------ Текст для чтения ------

Стоп! Стоп! А как там с Пушкиным? И вообще — про что это? Нет ли ощущения, что…
Есть. Есть ощущение!
Начнем издалека. Имеем сказать следующее.
Противостояние «бедного Евгения» и Петра Великого, далеко не однозначное для самого Пушкина, у Глиэра дано в музыкальных образах, так или иначе выражающих идею исторической необходимости. Вода пришла и ушла, окно в Европу прорублено, жертвы оправданны (в смысле — принесены не зря). Не зря построен Петербург. Не зря «Гимн великому городу» — апофеоз балета.
Вот и Белинский примерно так прочитал Пушкина: «При взгляде на великана, гордо и неколебимо возносящегося среди всеобщей гибели и разрушения и как бы символически осуществляющего собою несокрушимость его творения, мы хотя и не без содрогания сердца, но сознаемся, что этот бронзовый гигант не мог уберечь участи индивидуальностей, обеспечивая участь народа и государства, что за него историческая необходимость и что его взгляд на нас есть уже его оправдание…»
Не все, однако, читали поэму Пушкина в этом ключе.
Государь исторической необходимости не разглядел в поэме.
Будучи личным цензором Пушкина, Николай на рукописи поэта сделал пометы, означающие несогласие с текстом. Пушкин переделывать не стал, «Медный всадник» был опубликован посмертно. А вот Сталину балет «Медный всадник», напротив, понравился. Глиэр получил за музыку к балету Сталинскую премию (третью по счету).
Пушкин писал поэму («Петербургскую повесть» — по авторскому определению) через девять лет после потопа, Глиэр сочинял музыку для балета через несколько лет после блокады. В год премьеры закрыли Музей обороны Ленинграда («Музей блокады»), начались аресты по «ленинградскому делу». Готовились отметить и в декабре отметили семидесятилетие вождя.
Просто — исторический фон.
Вообще-то, лучше не сравнивать. Не будем же мы сравнивать несравнимое — допустим, дуб и розу. Конечно, между дубом и розой много общего, но и то и другое замечательно вовсе не сходством.

------ Строки из источника ------

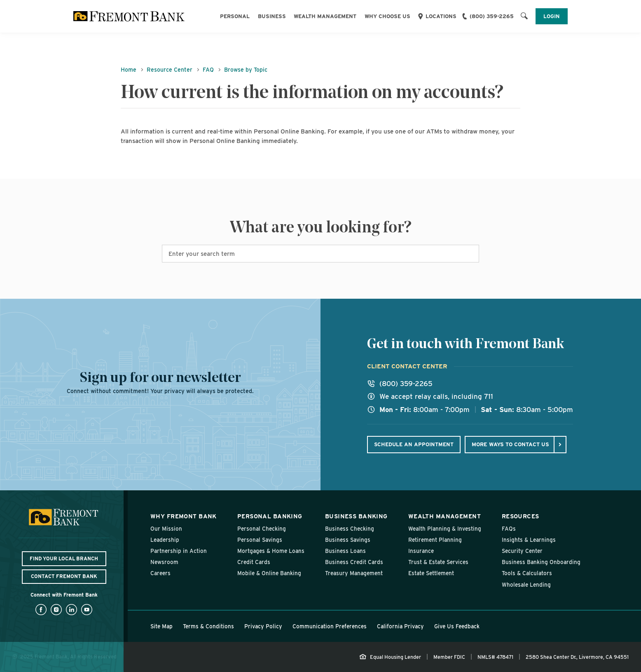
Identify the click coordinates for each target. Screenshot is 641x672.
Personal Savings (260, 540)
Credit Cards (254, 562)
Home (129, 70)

------

** Задача **
Верните без изменений часть текста о балете «Медный всадник» от слов «Будучи личным цензором» до слов «(третью по счету).».

** Ответ **
Будучи личным цензором Пушкина, Николай на рукописи поэта сделал пометы, означающие несогласие с текстом. Пушкин переделывать не стал, «Медный всадник» был опубликован посмертно. А вот Сталину балет «Медный всадник», напротив, понравился. Глиэр получил за музыку к балету Сталинскую премию (третью по счету).